Developments:

Although natural disasters are an inevitable fact of life, the havoc they wreak can be prevented. Had the Boxing Day earthquake hit a wealthy part of the world, the death toll would have been far lower and the destruction of survivors’ lives less widespread. In affluent Japan and Taiwan, for example, massive earthquakes in the 1990s killed a total of just 9,000 people (even the famous San Francisco quake of 1906 caused only 3,000 deaths). The recent tremors in poorer Iran and India, by contrast, killed over 80,000.

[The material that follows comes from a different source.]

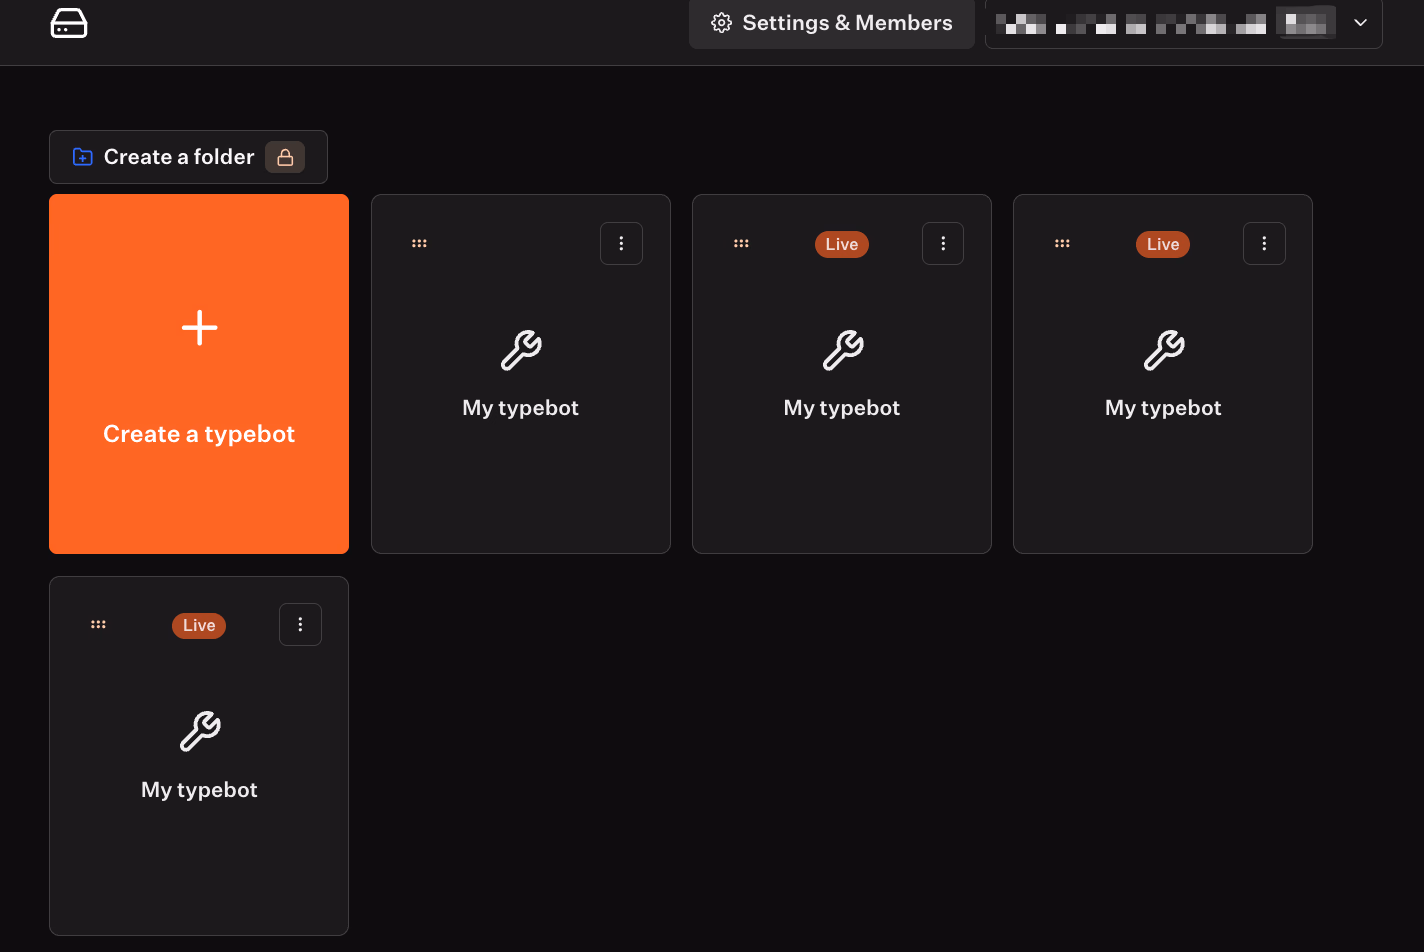Open three-dot menu of the non-live typebot
Image resolution: width=1424 pixels, height=952 pixels.
(621, 243)
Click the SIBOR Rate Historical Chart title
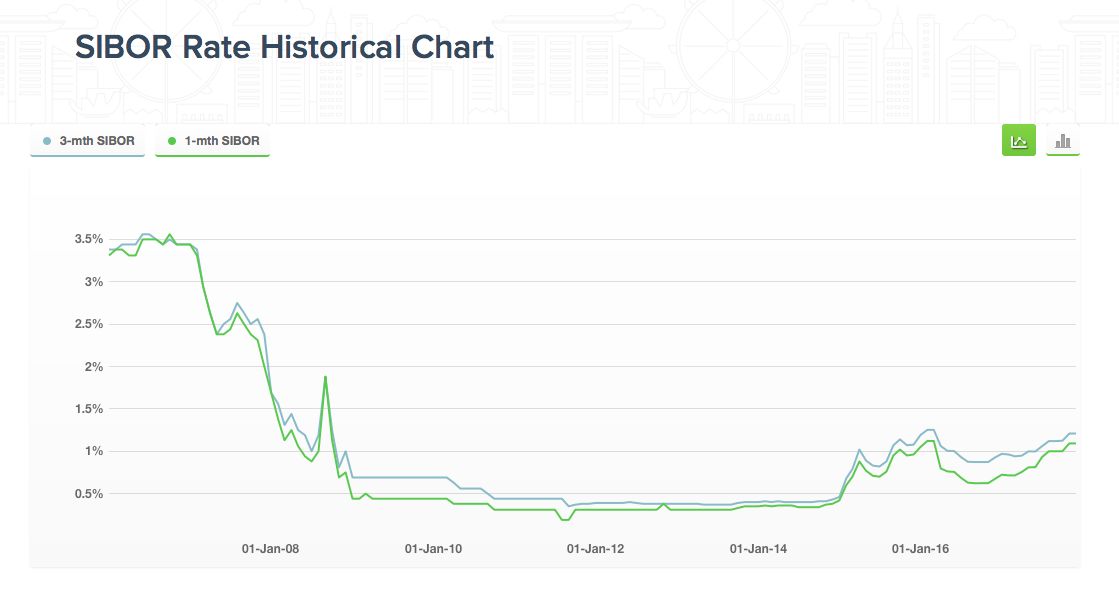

The reason the Asian earthquake has produced such carnage is because the countries it hit are mired in poverty. Prosperous countries are better able to cope with natural disasters. They have more efficient communications systems to provide early warnings. Their people live in more robust dwellings that are less likely to be flattened or washed away. Rescue and medical services are better equipped and more effective. Drainage and water supply systems are more resilient, thus reducing the need to rely on contaminated water and lessening the risk of disease. Stronger transport infrastructure, meanwhile, makes it easier to get help to victims, while governments with money in the coffers do not have to wait days or weeks for assistance to arrive from abroad.

Sending aid in response to disasters is essential and admirable, but such efforts provide short-term fixes rather than long-term solutions. Unless the deeper problems of poverty are addressed, events like those in the Indian Ocean will continue to cause enormous but preventable damage.